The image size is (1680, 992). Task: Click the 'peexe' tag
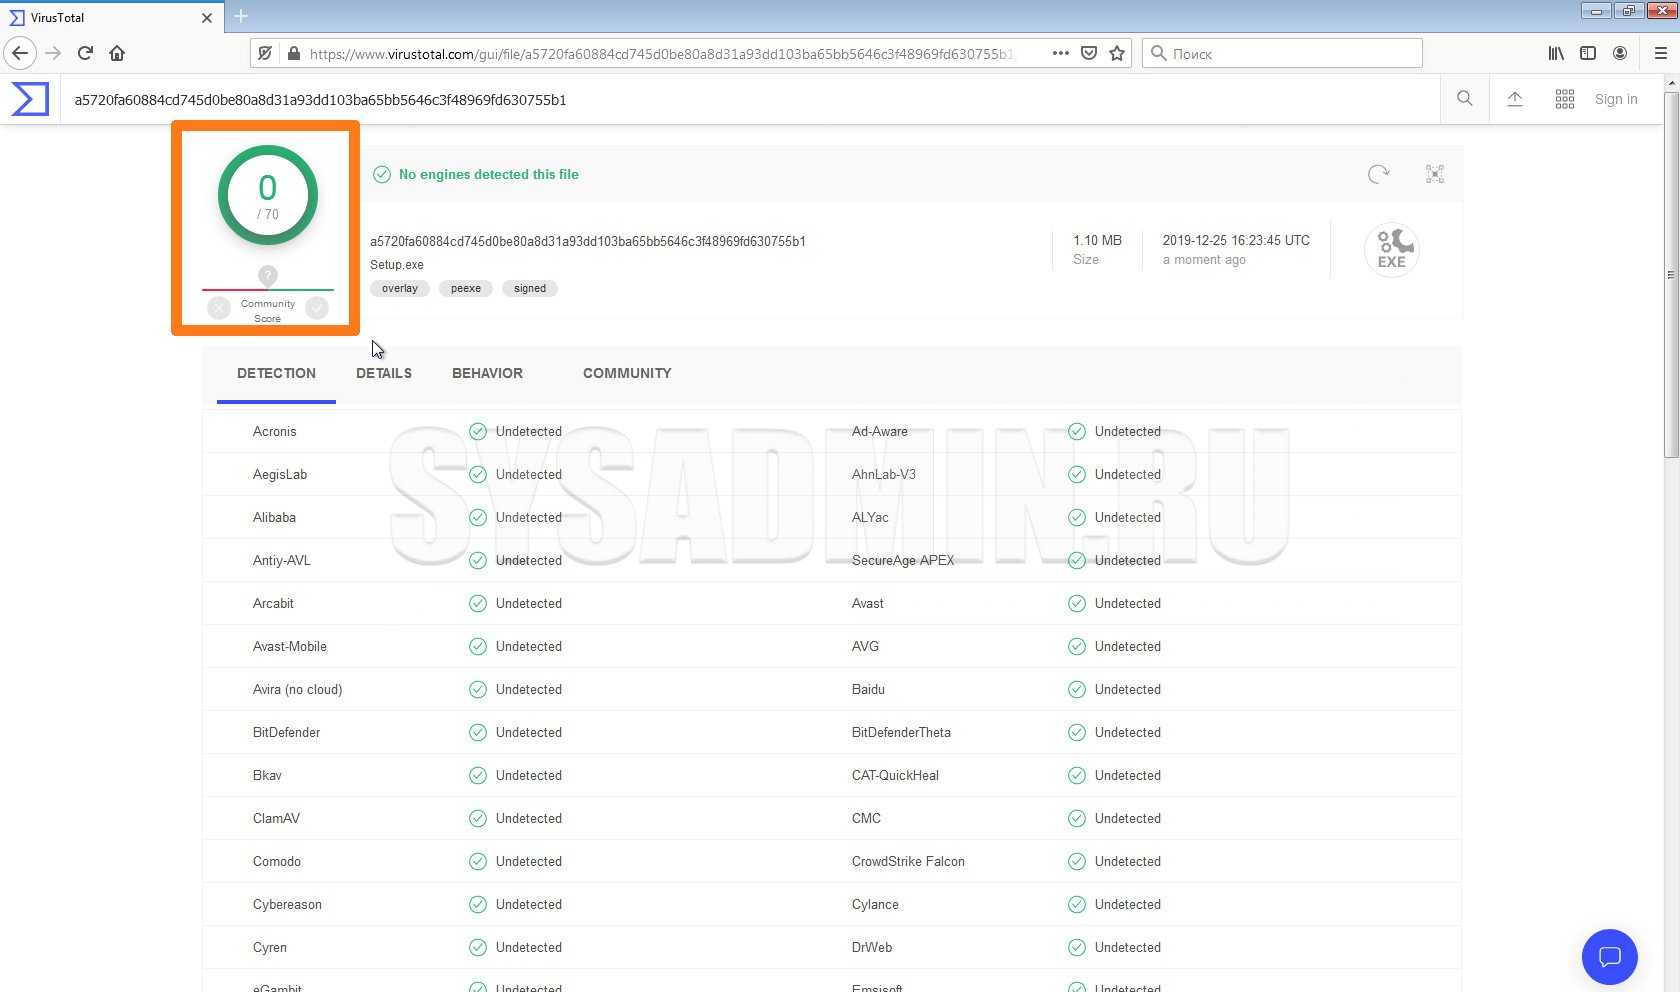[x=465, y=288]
==
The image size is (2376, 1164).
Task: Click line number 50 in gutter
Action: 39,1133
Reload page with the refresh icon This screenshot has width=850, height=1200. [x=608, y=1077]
==
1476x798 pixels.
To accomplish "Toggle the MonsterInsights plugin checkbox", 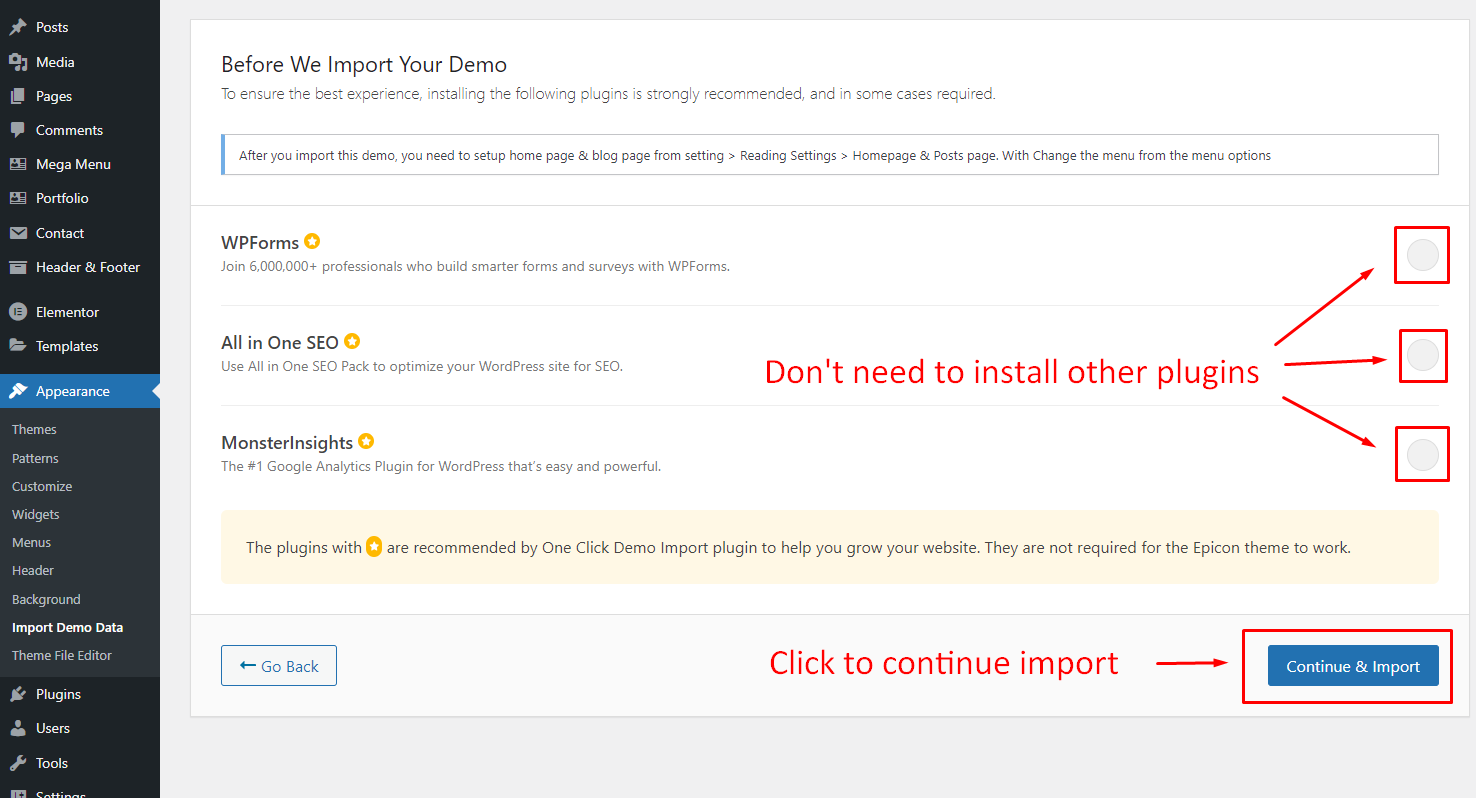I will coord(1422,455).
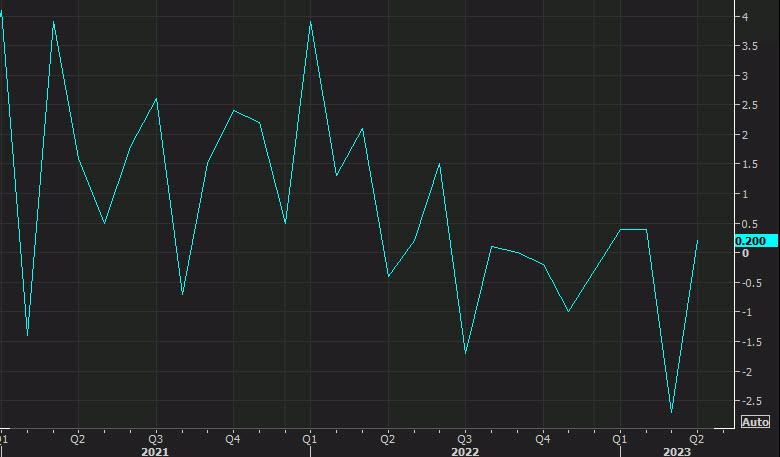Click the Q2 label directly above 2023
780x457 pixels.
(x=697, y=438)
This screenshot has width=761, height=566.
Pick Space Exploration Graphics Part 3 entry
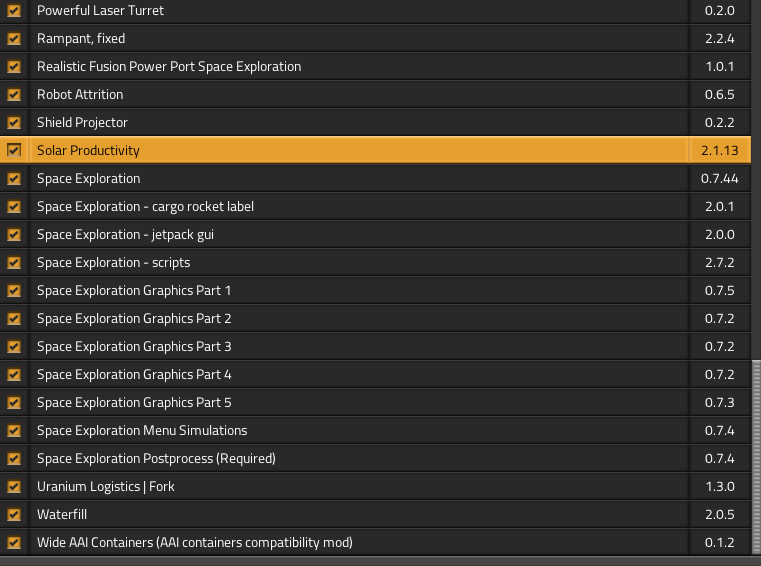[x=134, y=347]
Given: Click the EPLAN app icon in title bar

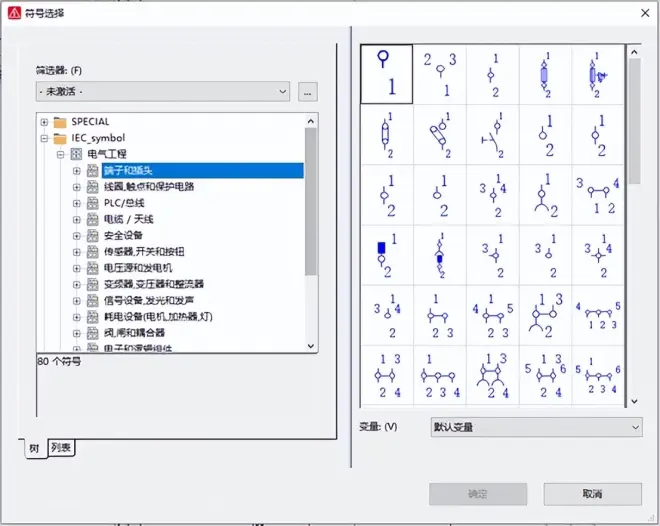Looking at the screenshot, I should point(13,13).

WHAT TO WORK ON:
Copy the records from the line with "The image size is (1680, 992)." to the line with "[x=465, y=288]", both included, word for word, leaving out the pictures.

THE SOLUTION:
The image size is (1680, 992). Task: Click the 'peexe' tag
[x=465, y=288]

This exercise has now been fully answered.